I think it’s important that George Zimmerman has had a trial.
I don’t know if George Zimmerman is guilty of murder under Florida’s laws or not. That’s partly a subjective determination which can only properly be made by a judge or jury. Martin’s death was not so clear-cut that a cop or prosecutor ought to have decided that Zimmerman should face no consequences. In our system, that decision is, and should be, made in a courtroom.
Given the US’s historic and ongoing racism, I think it’s reasonable to particularly fear such decisions being made by cops or prosecutors in cases where the person killed was a young black boy. It is reasonable to wonder, when a clearly innocent, unarmed, black kid is shot to death and the police decide no charges are needed, if the same decision would have been reached if the body were white.
That all remains true if Zimmerman is found “not guilty,” which strikes me as the most likely outcome (and one I’d probably vote for myself, if I were on the jury). From the progressive, anti-racist point of view, victory doesn’t require a guilty verdict. Even in a hypothetical perfectly non-racist system, injustice would still happen, and sometimes people would get away with murder. This is because our justice system, when it’s working properly, is and should be biased in favor of the
I don’t blame people for being unhappy with Zimmerman being found not guilty (if he is found not guilty), or for correctly seeing it as part of a pattern in which black lives are taken less seriously by our justice system. But I also think that, given the facts of this case, it wouldn’t require racial bias for the jury to find that Zimmerman acted in self-defense.
Russell Simmons writes:
Even with this important day coming soon, I remind myself that we have already accomplished a tremendous amount in the memory of Trayvon. All we ever asked for was for equal justice for the young man who was killed that drizzling night in Sanford, Florida. If George Zimmerman had rights, so did Trayvon Martin. And that is why Mr. Zimmerman was properly arrested and charged with murder in the second degree. He will soon be judged by a jury of his peers, and that is the best we can do.

__Recorded information__:
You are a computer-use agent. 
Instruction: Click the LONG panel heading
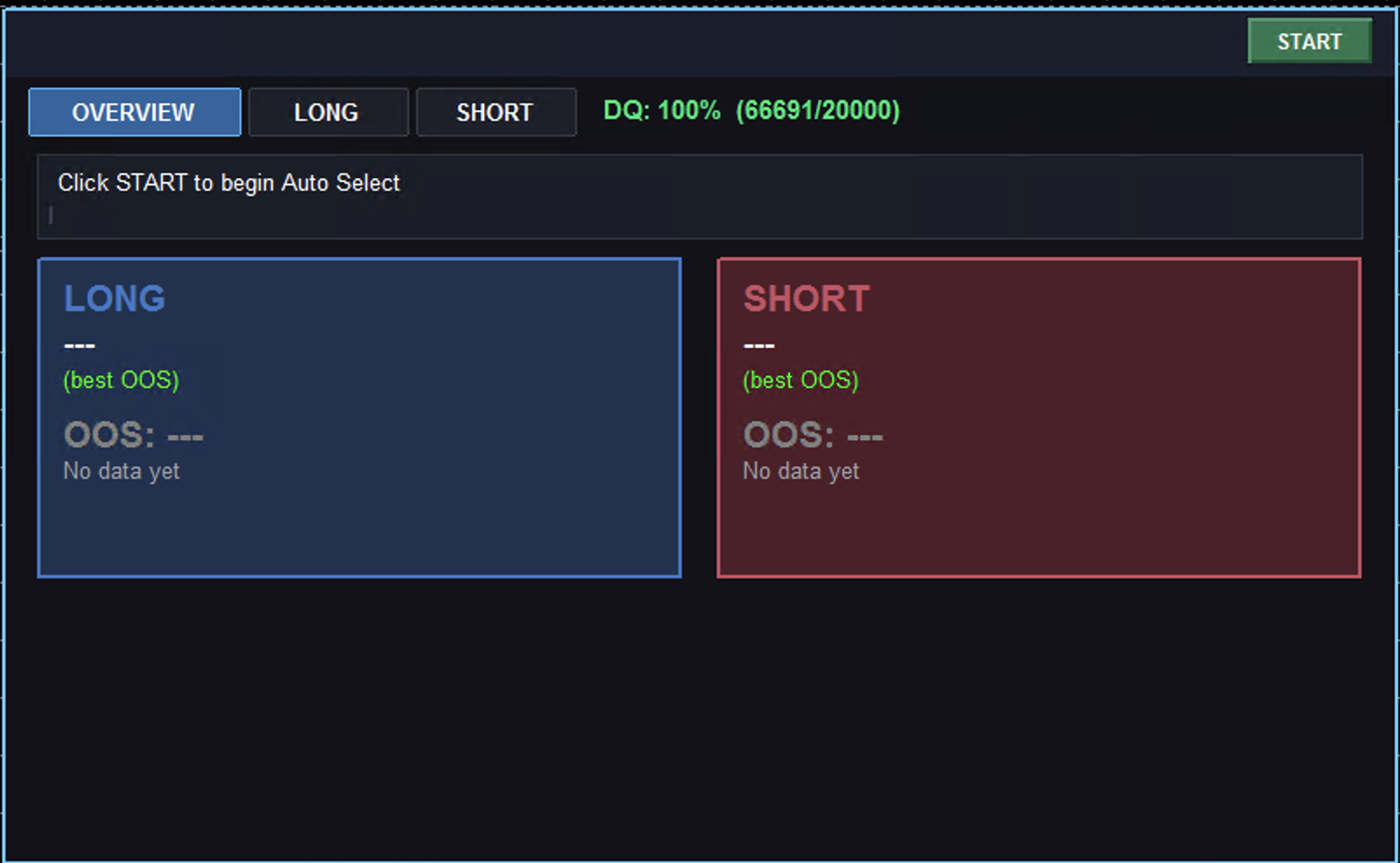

__Task set__:
1 – Output the passage of the post on the Zimmerman trial from "That all remains" to "acted in self-defense.".
2 – In the post on the Zimmerman trial, what charge does the quoted passage say Zimmerman was arrested and charged with?
The listing isn't needed for anything here.

__Results of the exercise__:
1 –
That all remains true if Zimmerman is found “not guilty,” which strikes me as the most likely outcome (and one I’d probably vote for myself, if I were on the jury). From the progressive, anti-racist point of view, victory doesn’t require a guilty verdict. Even in a hypothetical perfectly non-racist system, injustice would still happen, and sometimes people would get away with murder. This is because our justice system, when it’s working properly, is and should be biased in favor of the
I don’t blame people for being unhappy with Zimmerman being found not guilty (if he is found not guilty), or for correctly seeing it as part of a pattern in which black lives are taken less seriously by our justice system. But I also think that, given the facts of this case, it wouldn’t require racial bias for the jury to find that Zimmerman acted in self-defense.

2 – Murder in the second degree.